◆ **Record excerpts**:

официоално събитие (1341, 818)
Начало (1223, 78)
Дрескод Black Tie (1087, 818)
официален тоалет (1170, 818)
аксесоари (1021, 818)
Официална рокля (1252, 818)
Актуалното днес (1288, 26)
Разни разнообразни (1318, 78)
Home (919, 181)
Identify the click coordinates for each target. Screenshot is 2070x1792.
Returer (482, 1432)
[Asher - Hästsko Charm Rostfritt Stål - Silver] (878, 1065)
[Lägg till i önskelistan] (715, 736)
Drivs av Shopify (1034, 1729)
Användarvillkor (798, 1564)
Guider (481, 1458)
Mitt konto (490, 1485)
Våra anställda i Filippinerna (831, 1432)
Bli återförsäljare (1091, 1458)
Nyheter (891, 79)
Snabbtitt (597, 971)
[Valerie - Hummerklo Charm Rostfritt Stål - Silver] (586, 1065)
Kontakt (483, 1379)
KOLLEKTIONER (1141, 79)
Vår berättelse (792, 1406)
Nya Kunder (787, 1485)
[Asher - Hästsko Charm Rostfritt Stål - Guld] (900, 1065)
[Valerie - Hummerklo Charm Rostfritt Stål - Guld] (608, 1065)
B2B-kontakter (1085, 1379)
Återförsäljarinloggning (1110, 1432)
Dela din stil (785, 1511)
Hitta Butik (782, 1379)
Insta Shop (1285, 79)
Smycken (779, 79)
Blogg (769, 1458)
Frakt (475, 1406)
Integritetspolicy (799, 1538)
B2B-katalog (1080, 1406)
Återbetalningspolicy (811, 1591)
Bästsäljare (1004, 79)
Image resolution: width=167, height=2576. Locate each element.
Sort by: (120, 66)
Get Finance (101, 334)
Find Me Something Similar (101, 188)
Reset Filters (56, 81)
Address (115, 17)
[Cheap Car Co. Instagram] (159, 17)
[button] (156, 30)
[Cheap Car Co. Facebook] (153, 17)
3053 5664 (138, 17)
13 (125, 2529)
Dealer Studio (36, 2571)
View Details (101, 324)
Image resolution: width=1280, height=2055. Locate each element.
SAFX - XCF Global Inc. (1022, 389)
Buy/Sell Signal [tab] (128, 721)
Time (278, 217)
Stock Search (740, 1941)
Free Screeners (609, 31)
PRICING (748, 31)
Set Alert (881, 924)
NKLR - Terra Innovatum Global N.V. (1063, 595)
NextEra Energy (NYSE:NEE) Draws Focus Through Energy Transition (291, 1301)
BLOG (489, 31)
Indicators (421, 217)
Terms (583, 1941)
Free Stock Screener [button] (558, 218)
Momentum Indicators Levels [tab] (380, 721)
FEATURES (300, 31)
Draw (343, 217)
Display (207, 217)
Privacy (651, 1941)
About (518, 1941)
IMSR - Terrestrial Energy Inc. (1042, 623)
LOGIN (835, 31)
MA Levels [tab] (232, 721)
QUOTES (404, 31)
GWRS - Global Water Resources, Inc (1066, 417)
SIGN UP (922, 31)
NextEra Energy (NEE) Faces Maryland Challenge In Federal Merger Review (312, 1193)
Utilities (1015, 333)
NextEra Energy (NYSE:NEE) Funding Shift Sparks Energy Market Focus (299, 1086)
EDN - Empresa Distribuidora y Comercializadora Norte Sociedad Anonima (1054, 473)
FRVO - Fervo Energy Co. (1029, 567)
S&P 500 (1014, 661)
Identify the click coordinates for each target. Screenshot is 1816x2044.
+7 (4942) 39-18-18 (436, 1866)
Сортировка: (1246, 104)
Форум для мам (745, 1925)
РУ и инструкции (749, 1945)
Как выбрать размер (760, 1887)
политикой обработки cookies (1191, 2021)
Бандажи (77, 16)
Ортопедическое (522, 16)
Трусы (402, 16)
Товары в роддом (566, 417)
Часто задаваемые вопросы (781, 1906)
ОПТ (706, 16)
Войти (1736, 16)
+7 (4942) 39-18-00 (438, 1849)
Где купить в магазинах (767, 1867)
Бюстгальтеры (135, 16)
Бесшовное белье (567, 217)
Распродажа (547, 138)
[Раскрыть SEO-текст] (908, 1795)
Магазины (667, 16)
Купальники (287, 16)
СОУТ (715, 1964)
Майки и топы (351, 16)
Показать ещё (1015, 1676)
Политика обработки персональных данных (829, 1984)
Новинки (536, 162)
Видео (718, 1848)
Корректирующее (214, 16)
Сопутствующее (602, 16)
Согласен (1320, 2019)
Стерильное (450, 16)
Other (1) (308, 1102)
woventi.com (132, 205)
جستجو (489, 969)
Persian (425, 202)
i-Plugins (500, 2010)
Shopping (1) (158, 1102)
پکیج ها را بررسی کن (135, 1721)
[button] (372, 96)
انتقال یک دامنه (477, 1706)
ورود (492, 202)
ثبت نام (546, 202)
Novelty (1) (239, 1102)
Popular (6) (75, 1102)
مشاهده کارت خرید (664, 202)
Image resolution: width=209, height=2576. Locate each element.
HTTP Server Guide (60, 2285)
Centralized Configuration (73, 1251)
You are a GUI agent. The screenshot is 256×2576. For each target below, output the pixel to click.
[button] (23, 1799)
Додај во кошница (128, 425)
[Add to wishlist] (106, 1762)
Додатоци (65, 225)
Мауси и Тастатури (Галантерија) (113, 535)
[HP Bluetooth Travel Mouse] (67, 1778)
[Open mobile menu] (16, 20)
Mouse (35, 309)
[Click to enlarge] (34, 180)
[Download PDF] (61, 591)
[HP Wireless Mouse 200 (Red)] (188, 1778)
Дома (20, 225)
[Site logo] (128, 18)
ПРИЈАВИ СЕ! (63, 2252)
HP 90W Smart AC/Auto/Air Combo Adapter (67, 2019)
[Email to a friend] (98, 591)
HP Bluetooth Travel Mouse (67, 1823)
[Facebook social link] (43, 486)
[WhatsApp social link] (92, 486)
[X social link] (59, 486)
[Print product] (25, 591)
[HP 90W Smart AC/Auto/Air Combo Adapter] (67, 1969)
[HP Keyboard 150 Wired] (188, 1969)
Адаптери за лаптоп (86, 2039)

◆ **Requirement**: Please go through the entries and show every line with the word "coordinates".

◆ **Solved exercise**:
Identify the click coordinates for each target. Screenshot is 2070x1792.
Identify the click coordinates for each target. Screenshot is 1816x2044.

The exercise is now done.